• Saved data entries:
* * * *
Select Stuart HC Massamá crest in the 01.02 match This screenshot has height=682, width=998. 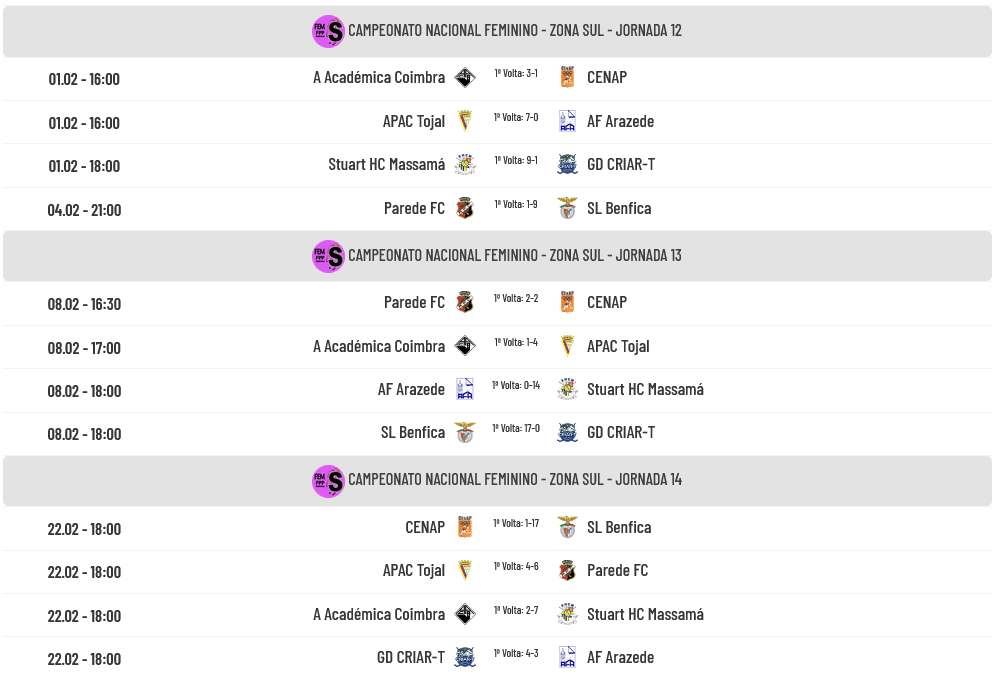[x=465, y=165]

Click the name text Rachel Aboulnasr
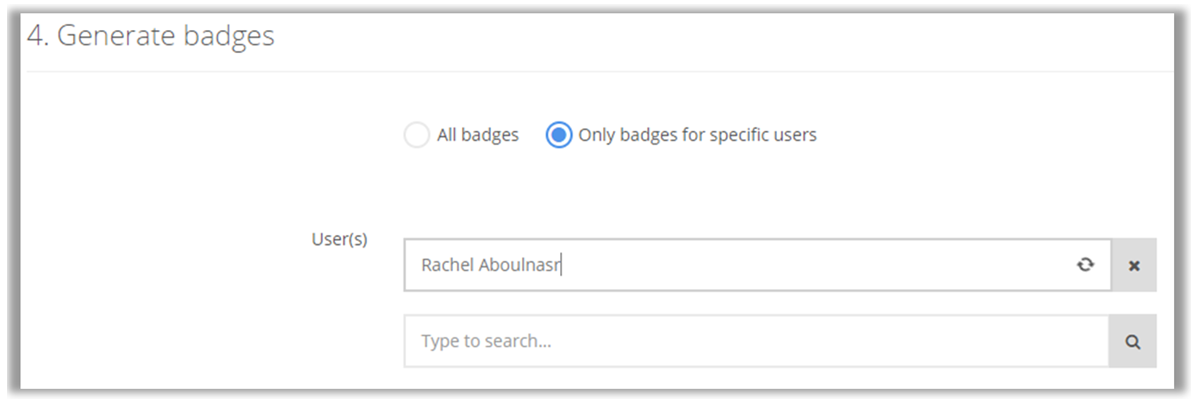(x=491, y=265)
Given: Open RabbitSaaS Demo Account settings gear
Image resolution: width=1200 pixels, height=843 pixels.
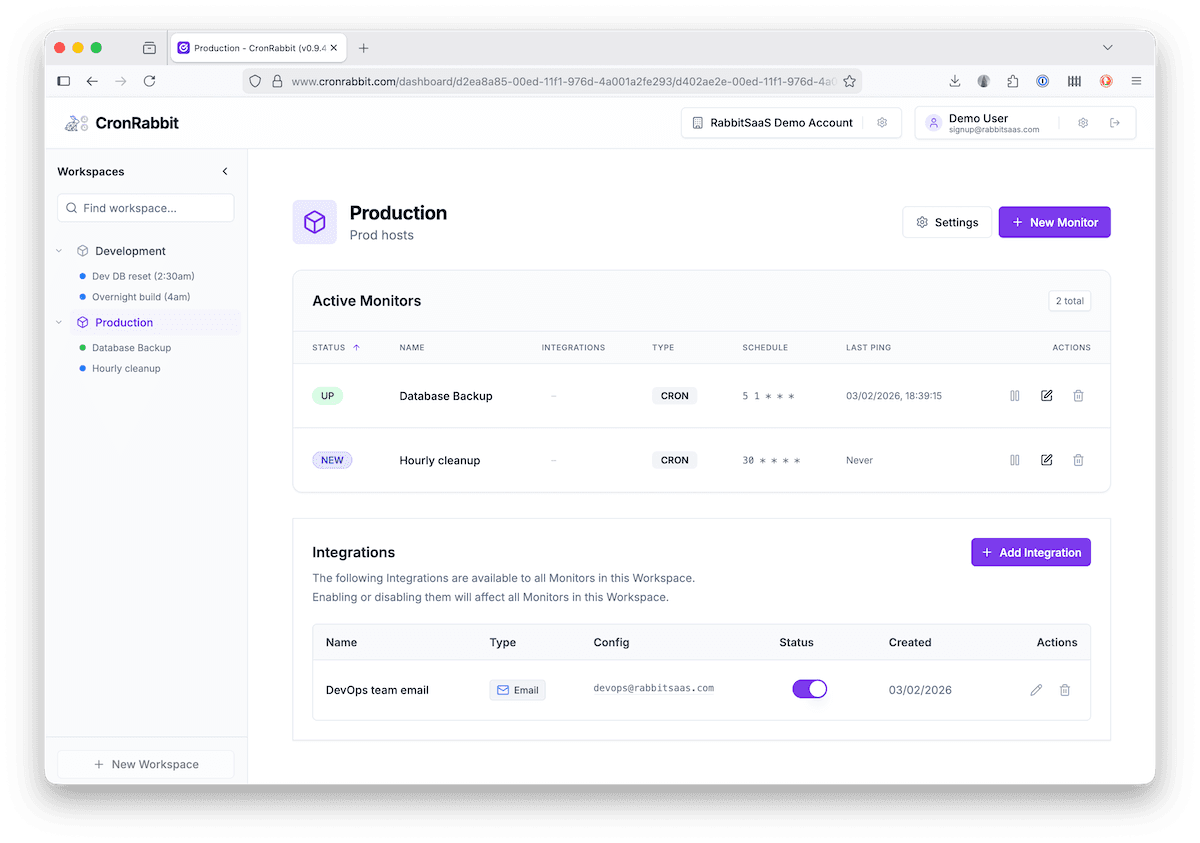Looking at the screenshot, I should click(x=881, y=122).
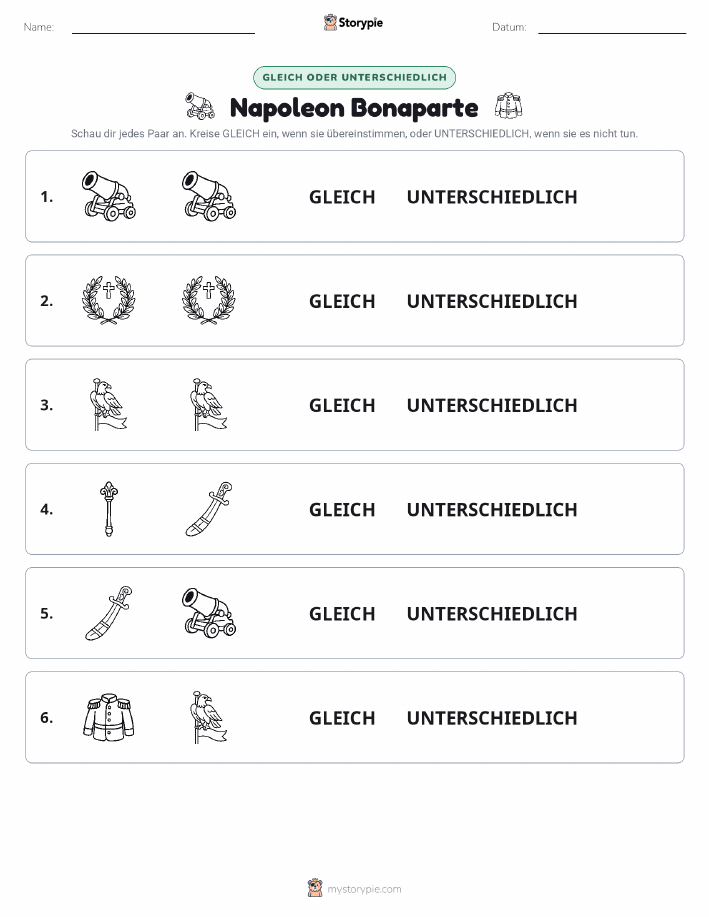Click the right laurel wreath in row 2
The image size is (709, 917).
[x=209, y=300]
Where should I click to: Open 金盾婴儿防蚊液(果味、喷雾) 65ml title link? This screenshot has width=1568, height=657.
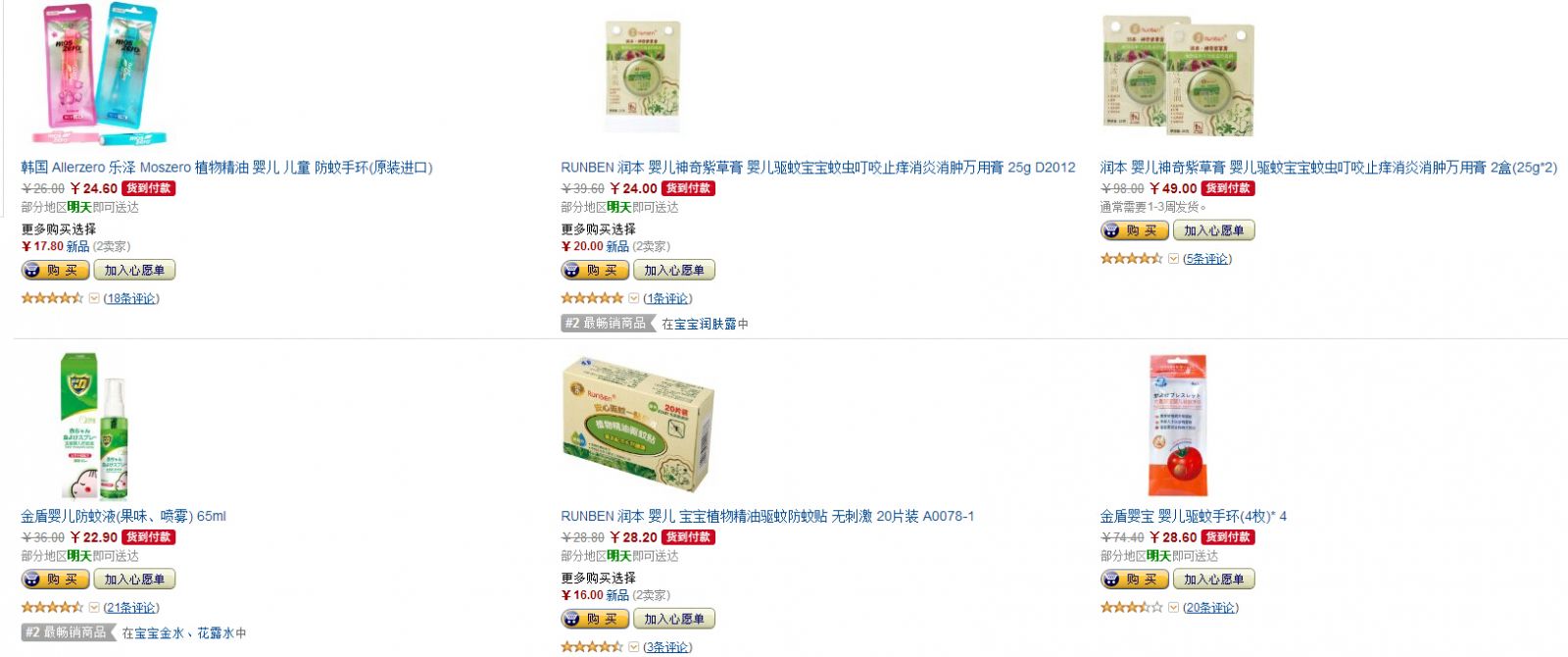[x=123, y=516]
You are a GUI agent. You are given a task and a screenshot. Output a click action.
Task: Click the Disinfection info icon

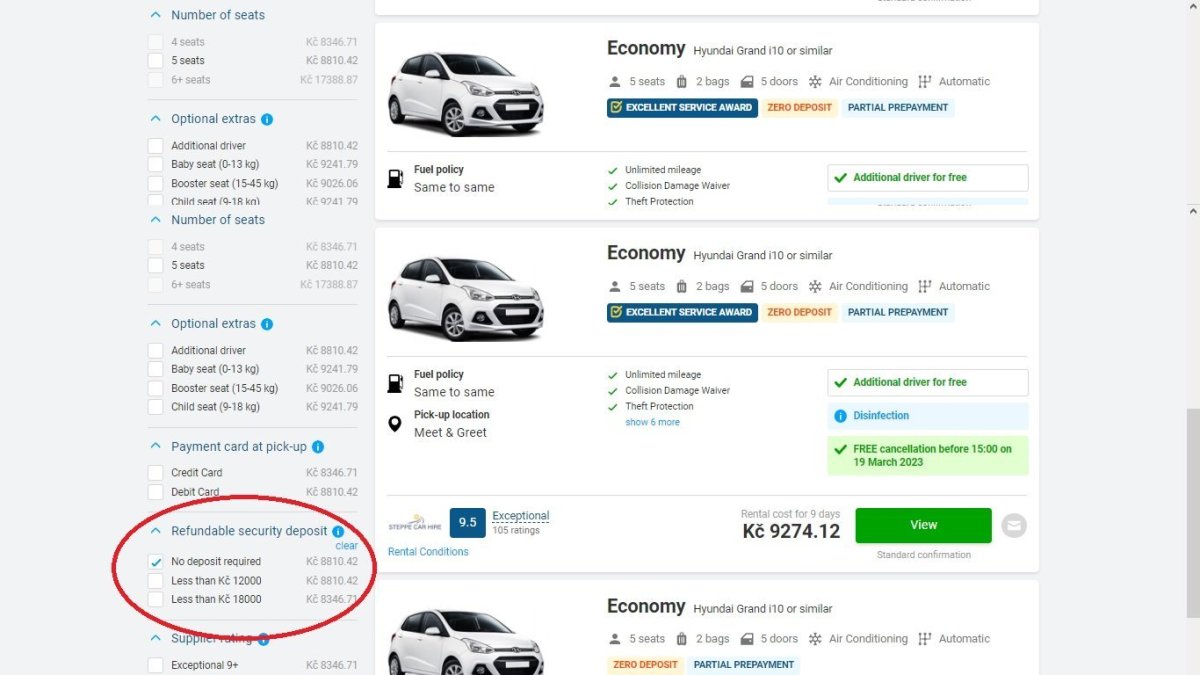840,415
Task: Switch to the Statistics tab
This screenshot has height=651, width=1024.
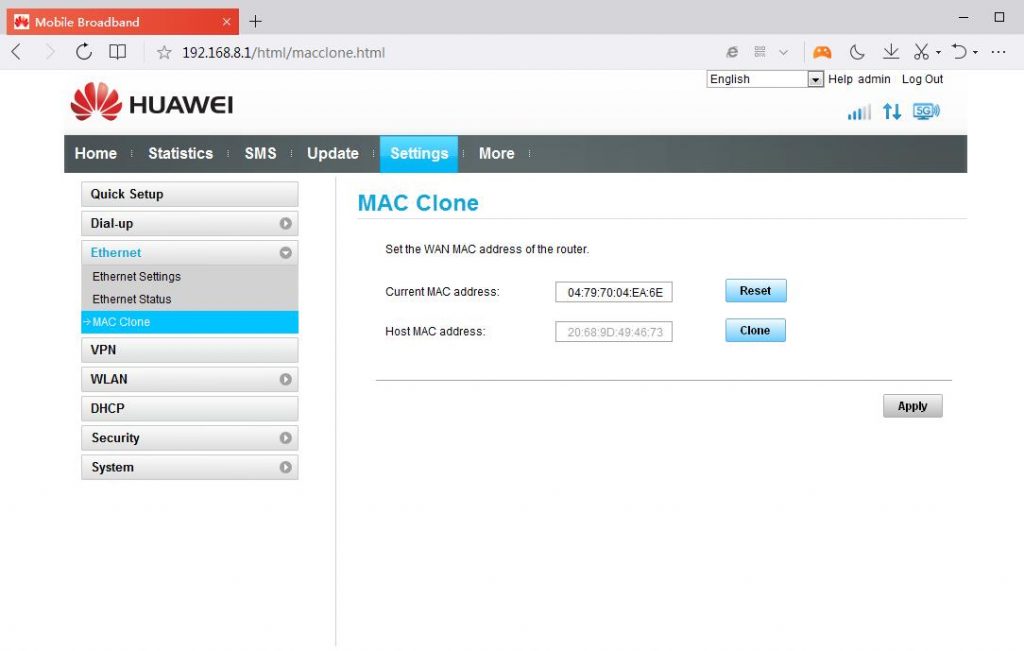Action: pos(180,153)
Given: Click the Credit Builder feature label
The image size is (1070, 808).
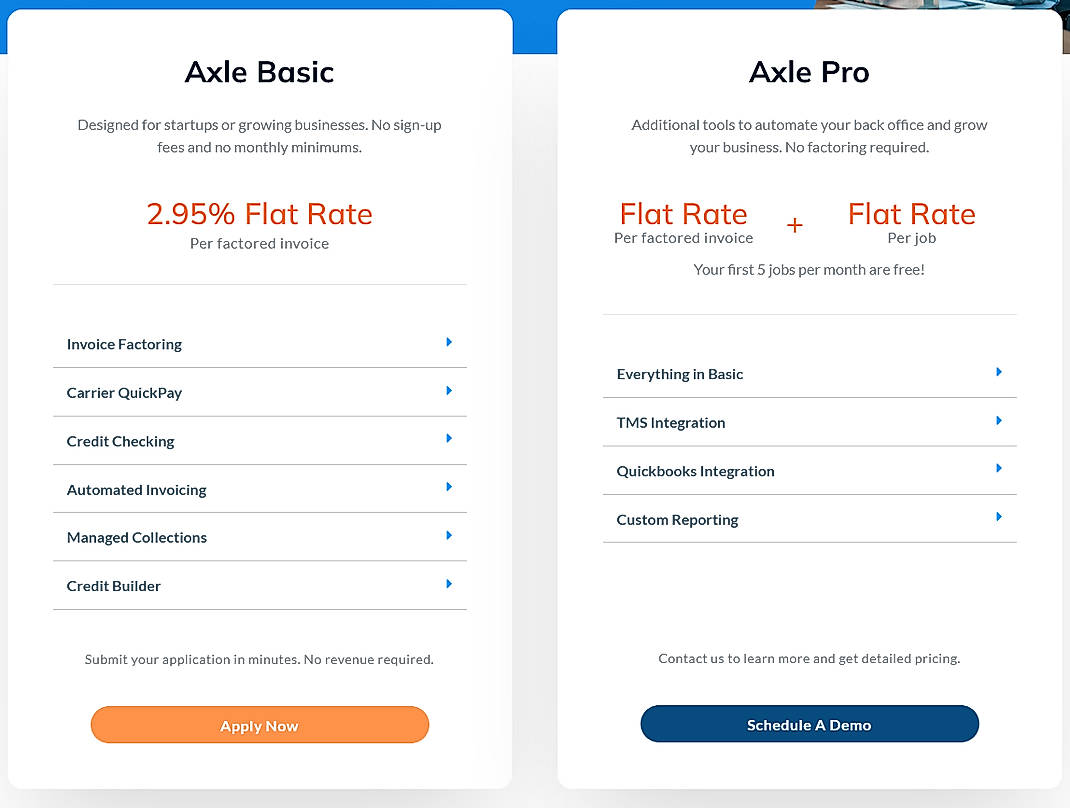Looking at the screenshot, I should coord(113,585).
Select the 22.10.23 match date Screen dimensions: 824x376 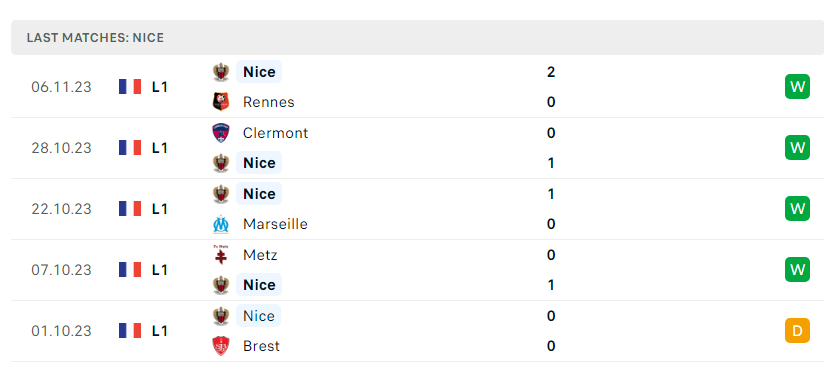61,209

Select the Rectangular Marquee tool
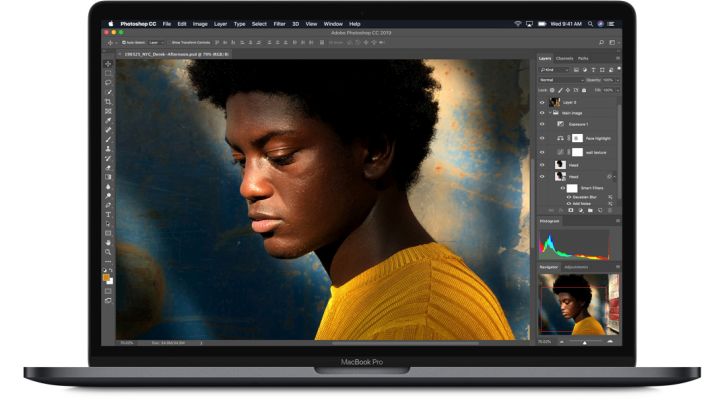[x=108, y=73]
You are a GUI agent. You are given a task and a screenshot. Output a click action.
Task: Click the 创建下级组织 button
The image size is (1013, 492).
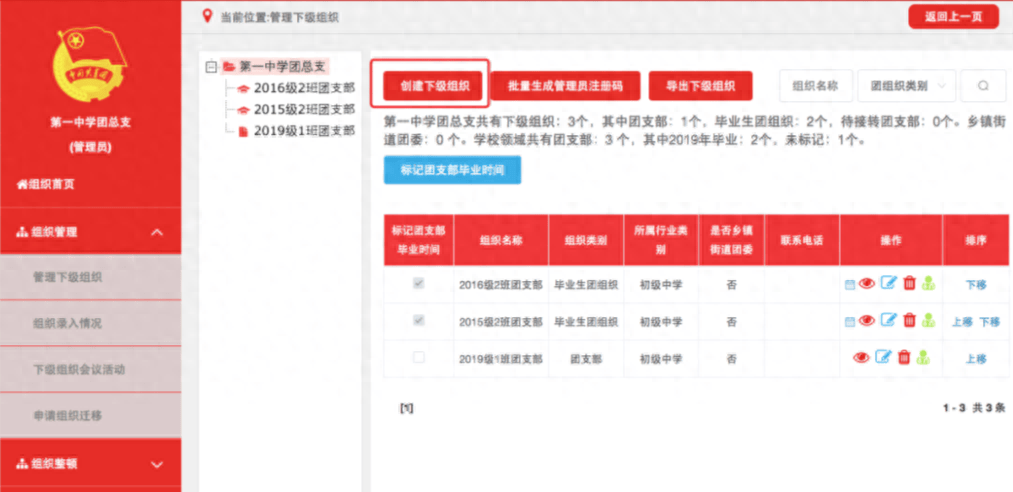430,86
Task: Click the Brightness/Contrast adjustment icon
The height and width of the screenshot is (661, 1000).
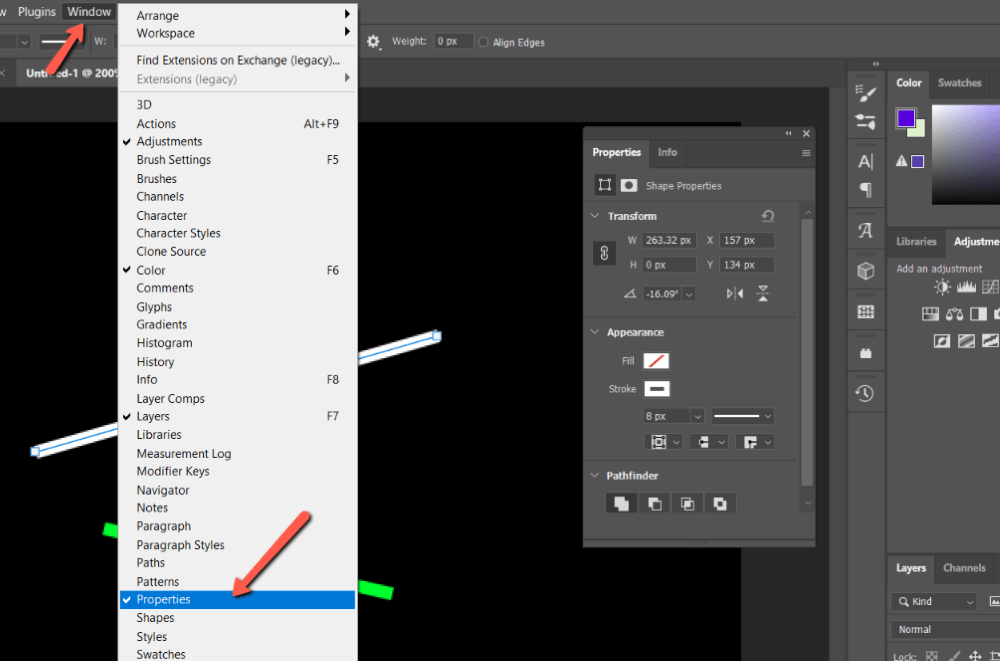Action: (x=942, y=288)
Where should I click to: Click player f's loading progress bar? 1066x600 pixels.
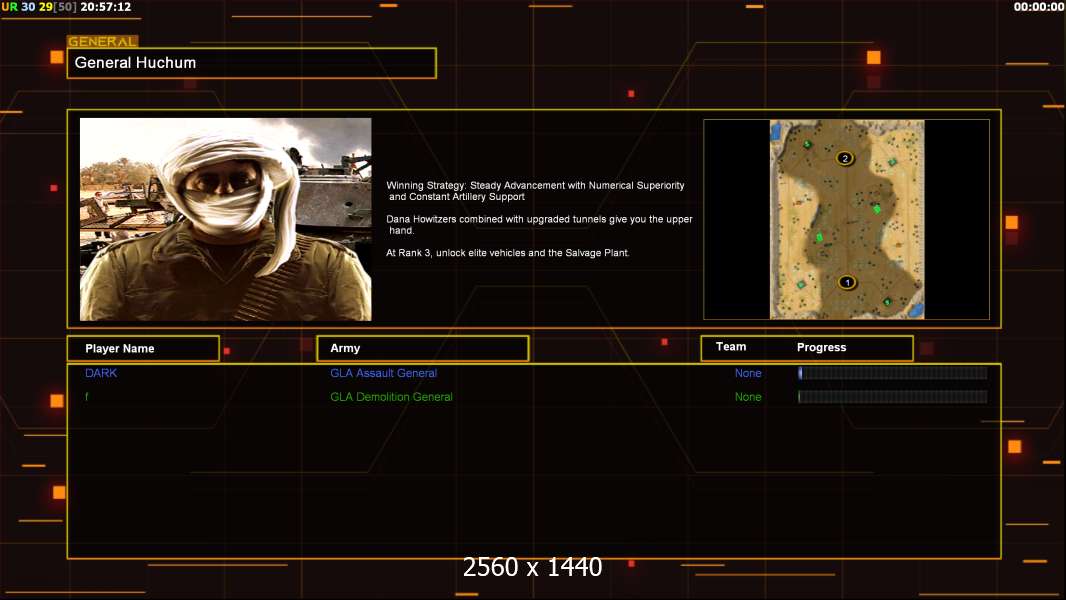892,397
* * * *
• What the exercise asks: All lines from the one that contains "The image size is (1013, 492)." through the last line of the data should be retyped exactly, with the pictures left out.

• Solution below:
The image size is (1013, 492).
430,86
Task: Click the Brightness/Contrast adjustment icon
The height and width of the screenshot is (661, 1000).
Action: (x=942, y=288)
Where should I click to: Click player f's loading progress bar? 1066x600 pixels.
892,397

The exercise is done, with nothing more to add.